I was thinking about ways of further optimising ASK queries in my SPARQL engine the other day and had an observation which seems fairly intuitive and obvious:
OPTIONAL clauses in ASK Queries can be ignored by a SPARQL engine
So I wondered whether I was correct and whether any existing engines use this optimisation? I have tried to explain my reasoning with a few examples below - counter-examples are welcomed - so any feedback on this would be appreciated.
Consider the following query:
ASK WHERE { ?s ?p ?o OPTIONAL { ?s a ?type } }
For the above query the OPTIONAL
is surely completely irrelevant to whether the ASK
evaluates to true since only the first part of the query has to match?
Now lets consider some slightly less clear queries:
ASK WHERE { OPTIONAL { ?s <http://example.org/noSuchPredicate> ?o } }
In the above the OPTIONAL
is still irrelevant since the algebra will be LeftJoin(BGP({}), BGP({ ?s <http://example.org.noSuchPredicate> ?o }), true)
and since the LHS is the empty BGP it always matches so the result is always true
Now where I think it starts to get really tricky is when you have OPTIONALs nested or in combination with other nested patterns:
ASK WHERE
{
{ ?s <http://example.org/noSuchPredicate> ?o }
UNION
{ OPTIONAL { ?s ?p ?o } }
}
Again this should be true as the 2nd branch of the Union is equivalent to my 2nd example and as such should always result in true. Can anyone come up with an example involving nesting where ignoring the OPTIONAL
would affect the result of the query?
Now this next example is one that I am unsure on since in this query the later part of the query is reliant on the OPTIONAL
matching (or it would be for a SELECT
query):
PREFIX books: <http://example.org/book/>
PREFIX dc: <http://purl.org/dc/elements/1.1/>
PREFIX vcard: <http://www.w3.org/2001/vcard-rdf/3.0#>
ASK WHERE
{
?book dc:title ?title
OPTIONAL { ?book dc:creator ?author }
?author vcard:FN ?name
}
Does the OPTIONAL
have to be evaluated here or could it still be ignored? My suspicion is that is can still be ignored since the two other patterns could still match the data in isolation and they can still be joined (disjoint solutions are always compatible).

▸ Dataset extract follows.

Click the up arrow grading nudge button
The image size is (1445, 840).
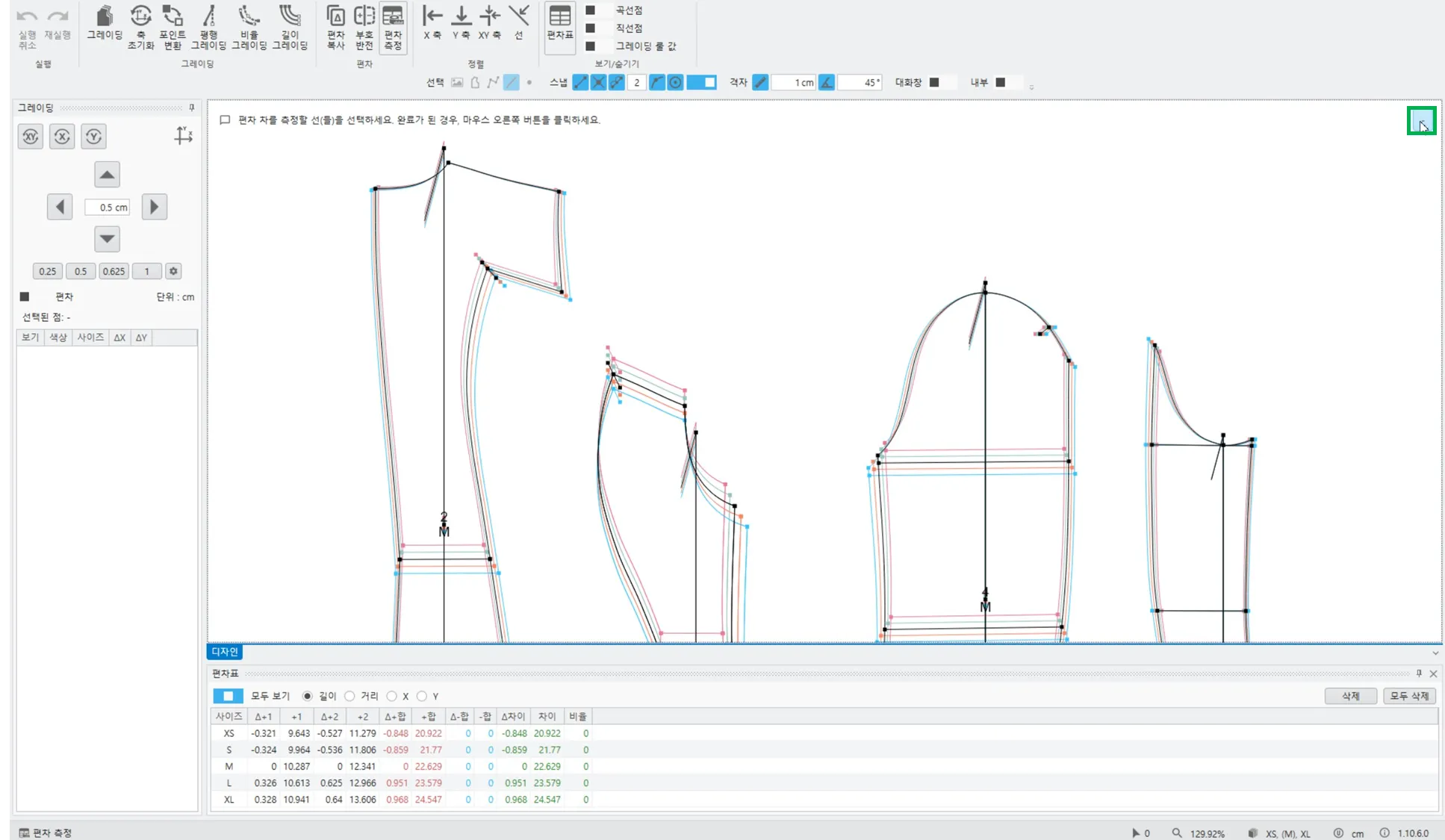point(107,175)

The algebra for the above is:
Join(LeftJoin(BGP({?book dc:title ?title}), BGP({?book dc:creator ?author}), true), BGP({?author vcard:FN ?name})
So in my intuition simplifying the LeftJoin
down to just BGP({?book dc:title ?title})
doesn't actually change the overall semantics of the query IMO (please correct me if I'm wrong).
Final examples time - does having a FILTER
in the OPTIONAL
make any difference to this? Again my intuition is no since a FILTER
inside an OPTIONAL
is only used to determine whether solutions found inside the OPTIONAL
should be joined to those outside of it e.g.
ASK WHERE
{
?s ?p ?o
OPTIONAL { ?s a ?type . FILTER(false) }
}
The only obvious scenario I can find where ignoring the OPTIONAL
actually would make a difference is the pattern for checking that something does/doesn't exist (the OPTIONAL + FILTER(!BOUND(?var))
pattern):
PREFIX books: <http://example.org/book/>
PREFIX dc: <http://purl.org/dc/elements/1.1/>
PREFIX vcard: <http://www.w3.org/2001/vcard-rdf/3.0#>
ASK WHERE
{
?book dc:creator ?author
OPTIONAL { ?author vcard:FN ?name }
FILTER (!BOUND(?name))
}
So in this case the OPTIONAL
is actually essential to the result. From an optimisation point of view the algebra would be the following:
Filter(LeftJoin(BGP({?book dc:creator ?creator}), BGP({?author vcard:FN ?name}), true), !BOUND(?name))
So perhaps we can go with the following optimisation rule:
For
ASK
queries aLeftJoin
operator can always be simplified to just the LHS component of the operator provided that theLeftJoin
operator does not occur inside aFilter
operator
What do people think? Can you find any mistakes in my reasoning or is this generally a sound optimisation to make?